What All but He Do Know: Midsummer Night's Dream Revisited - Mere Orthodoxy | Christianity, Politics, and Culture

Written by Matthew Lee Anderson | Feb 1, 2007 6:00:00 AM

The handsome, extraordinarily brilliant, and always punchy Nobody (who has been happily blogging at Any Eventuality for some time now) sent in this juicy piece of poetry from Shakespeare’s Sonnet number 129.  (I should also point out that Nobody is almost a month late for his top movies of 2006, but I digress.)

All this the world well knows yet none knows well
To shun the heaven that leads men to this hell.

The line reminds, of course, of Midsummer Night’s Dream (of which there was no little discussion here in December), when Helena laments Demetrius’ abdication of her love:  “He will not know what all but he do know.”  Later, as she pursues Demetrius in the forest, she says, “I’ll follow thee, and make a heaven of hell, to die upon the hand I loved so well.”

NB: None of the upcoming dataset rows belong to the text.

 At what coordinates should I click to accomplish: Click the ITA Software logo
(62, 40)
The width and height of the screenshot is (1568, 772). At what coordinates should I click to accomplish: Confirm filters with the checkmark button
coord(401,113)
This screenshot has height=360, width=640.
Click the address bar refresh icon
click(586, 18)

If the Sonnet can be admitted as extra-textual evidence for an interpretation of the play, then it does question the notion that the issue in Midsummer Night’s Dream is one of “reason vs. madness.” The whole Sonnet reads:

The expense of spirit in a waste of shame

Is lust in action; and till action, lust

Is perjured, murderous, bloody, full of blame,

Savage, extreme, rude, cruel, not to trust,

Enjoy’d no sooner but despised straight,

Past reason hunted, and no sooner had

Past reason hated, as a swallow’d bait

On purpose laid to make the taker mad;

Mad in pursuit and in possession so;

Had, having, and in quest to have, extreme;

A bliss in proof, and proved, a very woe;

Before, a joy proposed; behind, a dream.

All this the world well knows; yet none knows well

To shun the heaven that leads men to this hell.

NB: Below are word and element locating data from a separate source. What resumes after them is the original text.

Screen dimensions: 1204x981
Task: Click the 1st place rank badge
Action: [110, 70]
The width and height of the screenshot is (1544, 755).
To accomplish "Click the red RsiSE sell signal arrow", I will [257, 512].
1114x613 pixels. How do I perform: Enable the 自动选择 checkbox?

The notion that “past reason” hunts this object that it then hates suggests that the problem of lust is not unreason, as “past reason” hunts this object.  I was initially going to suggest that the problem is faulty reasoning, but I am now inclined to think that Shakespeare is silent on the cause of lust.  Just as it is not clear exactly why Demetrius leaves Helena for Hermia, here too it is not clear why past reason hunts the object of desire so ferociously, or why it is so dissatisfied upon the attinemnt of that desire.  It seems here we must again raise the questions, and be content without answers.